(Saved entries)
+++
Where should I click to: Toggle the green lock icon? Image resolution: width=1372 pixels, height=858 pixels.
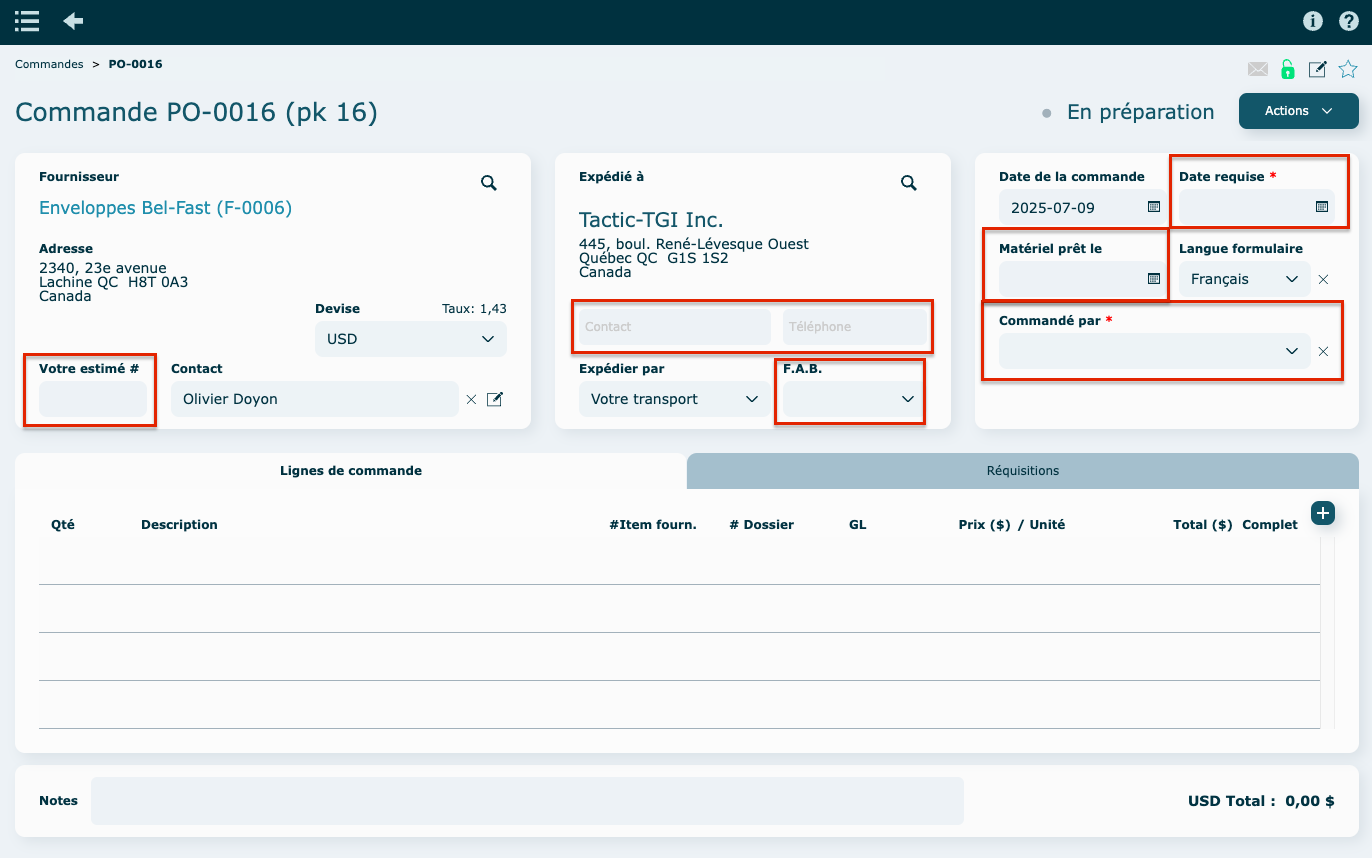tap(1288, 69)
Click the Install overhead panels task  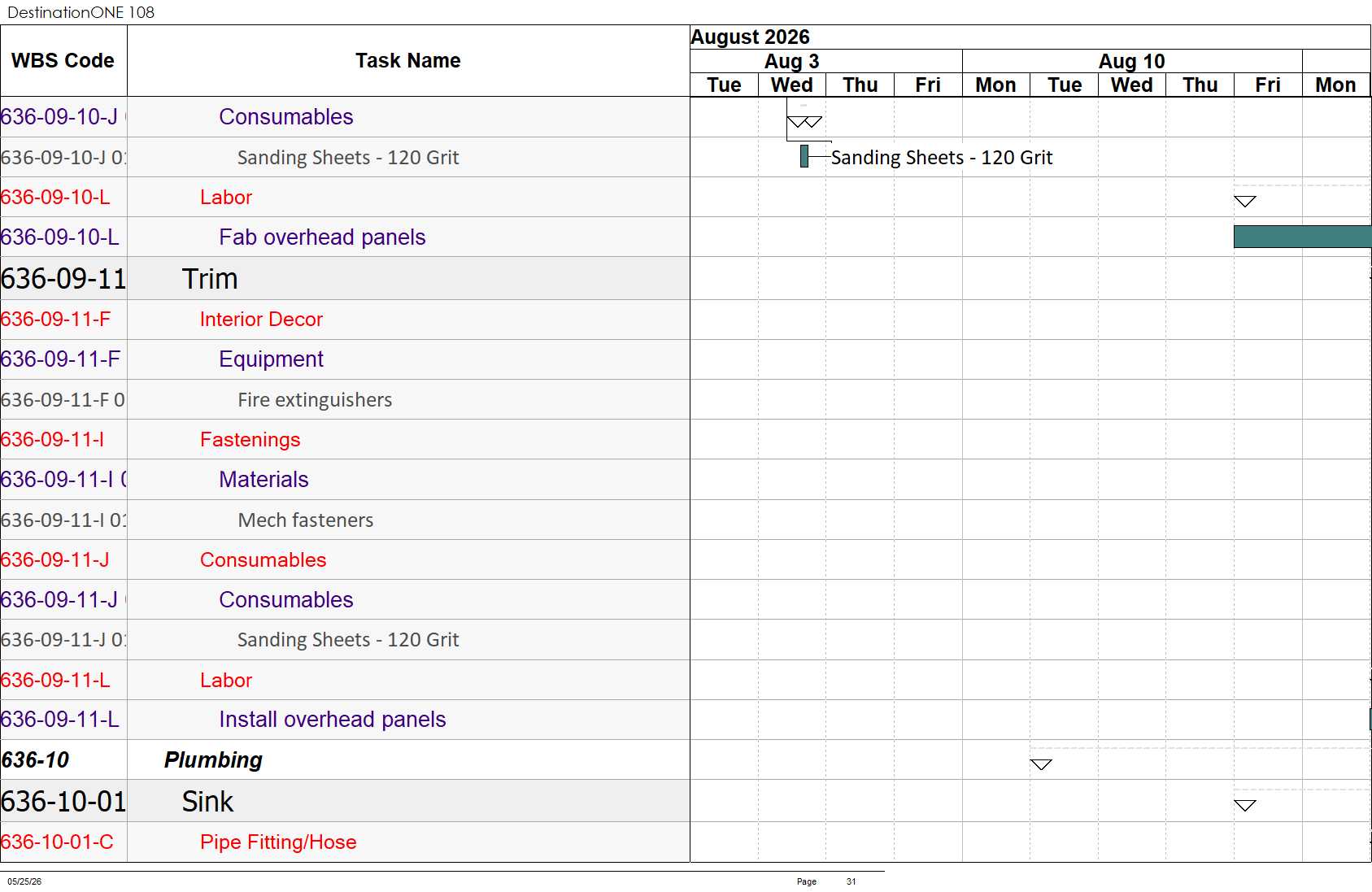[x=333, y=720]
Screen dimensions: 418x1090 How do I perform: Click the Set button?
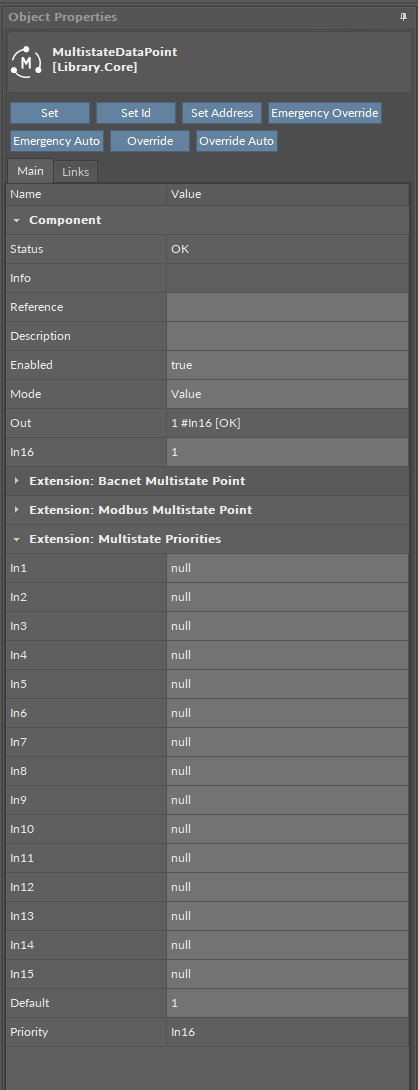pos(50,113)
+++
Your instructions: Exactly as written, set down the lines from the line holding "Screen dimensions: 418x1090" to the last line of the data, both ends included, pictures excluded.

Output for this task:
Screen dimensions: 418x1090 How do I perform: Click the Set button?
pos(50,113)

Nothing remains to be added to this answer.